A long-running debate over whether the Sequoia Healthcare District should continue to dole out millions of taxpayer funds to nonprofits and other agencies will play out again on the November ballot as seven candidates compete for three spots on the board.
Three candidates — incumbent Jack Hickey and newcomers Michael Stogner and Frederick Graham — say the district should stop collecting taxes because it no longer serves its original purpose of funding Sequoia Hospital in Redwood City.
But other candidates, led by three-term incumbent Arthur Faro, say the $9 million in grants the district gives to health-related programs provides a crucial benefit.

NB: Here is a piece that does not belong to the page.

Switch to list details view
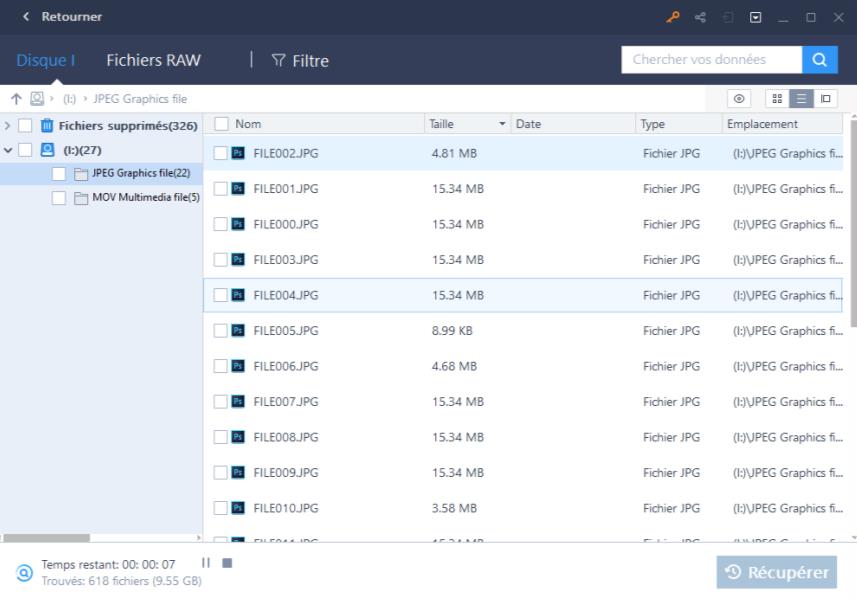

“There’s a lot of good agencies out there doing good work, and many of them, because of the economy, are underfunded and people just don’t come up with enough charity money to support them,” Faro said.
Faro, business owner Alpio Barbara and physician and former board member Jerry Sheffren are all running to keep the district going and supporting each other’s campaigns. A seventh candidate, Ruth West-Gorrin, works for the Mental Health Association of San Mateo County and also supports continuing the grant program.
The district, which was formed in 1947 to fund Sequoia Hospital, began giving out grants in the mid-1990s when Catholic Healthcare West took over managing the hospital. Hickey said those programs should be paid for privately.
If Hickey, Stogner and Graham are elected, they would vote to stop collecting the roughly $7.4 million in property taxes that go to the district. Eventually, Hickey said they’d like to disband the district completely, which would take an election.
“These organizations should be supported by natural philanthropy, contributions from people’s pockets,” Hickey said.
The district, covering about 250,000 residents in cities from Belmont to Portola Valley, also gets $2.5 million through a profit-sharing agreement with CHW, said district CEO Lee Michelson.
If the district were disbanded, the property taxes would continue to be collected and would be redistributed to other agencies, Michelson said.